Sibal submitted that only 3.05 per cent of people in Bihar had birth certificates, one of the 11 ‘indicative’ documents required by the ECI.
But Justice Kant dismissed the submission, saying, “Bihar is a part of India. If people in Bihar do not have these documents, other States would also not have… These are documents that show a person is a bona fide resident of a State. Once you show the documents, the burden will shift to the ECI, Justice Kant observed. The judge urged Sibal not to make “sweeping statements”.

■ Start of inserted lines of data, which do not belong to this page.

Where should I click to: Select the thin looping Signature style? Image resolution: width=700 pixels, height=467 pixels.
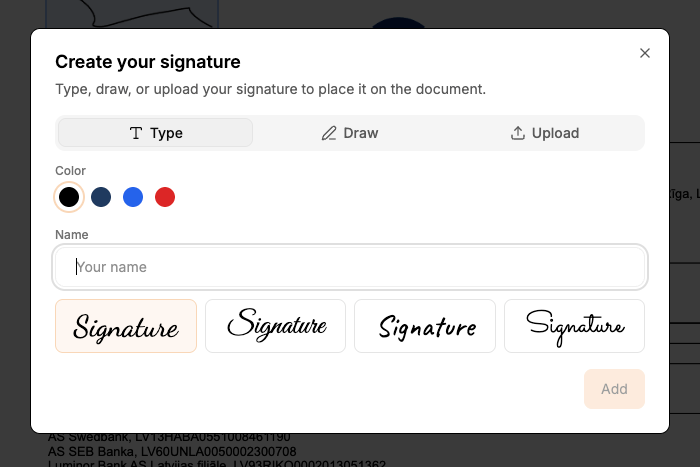pyautogui.click(x=574, y=326)
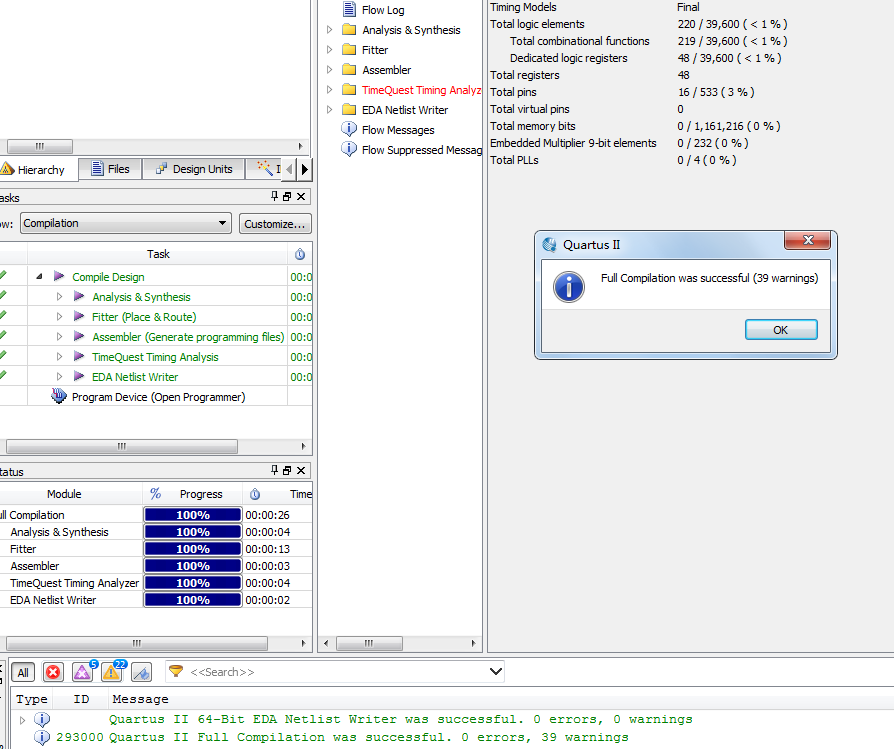Click the Assembler progress bar
The image size is (894, 749).
pos(192,565)
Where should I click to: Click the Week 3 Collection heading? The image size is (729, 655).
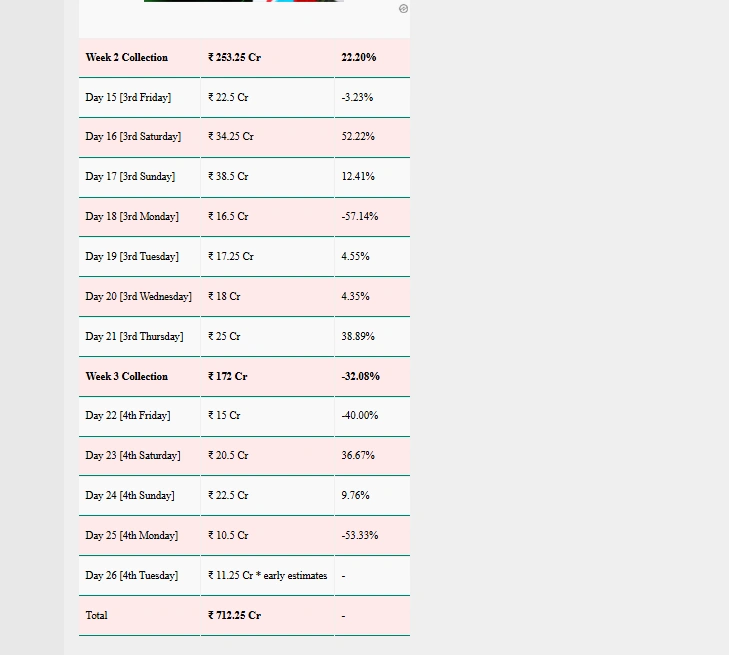[x=127, y=376]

Justice Kant further said 87 per cent of Bihar had Aadhaar and the Electors Photo Identity Cards (EPIC). They could be used as proof, though not conclusive, of citizenship. The court said those who were part of the Bihar electoral roll in 2003, when the previous intensive revision happened, need not produce documents to be included in the current draft roll.
“On a conservative estimate, 6.5 crore electors need not produce any documents as they are already in the 2003 electoral roll,” Dwivedi chipped in.
But Justice Kant did ask about the need for an SIR now, when a summary revision of the Bihar electoral roll had happened as recently as January 2025.
Activist Yogendra Yadav, who appeared in person, said SIR across the world has been found to be counter-productive. He said whenever the onus to be included in the electoral roll shifted from the state to the citizens, a quarter of the population, mostly the marginal and the poor, tend to get excluded.
Yadav said the current SIR and the 2003 intensive revision in the Bihar voters’ list could not be compared. The latter happened at a time when computers were introduced in the election process.
“Records were being computerised. Printouts were given out to officers, who were asked to go from house to house to verify. The requirement to fill up the enumeration forms and this presumption of exclusion now are unique…. The Bihar SIR may be the largest disenfranchisement not only in the history of India, but of the world, in any democracy. This is not an issue of revision, but a tectonic shift in the burden to the voters,” he said.
Advocate Prashant Bhushan submitted that the ECI has the exact number of persons deleted from the draft roll and the reasons – death, traceability, duplication and permanently shifted the State – for their exclusion. However, they are not sharing the details. Many enumeration forms of deleted persons showed ‘BLOs have not recommended’ their names in the voters’ list without giving any further reason.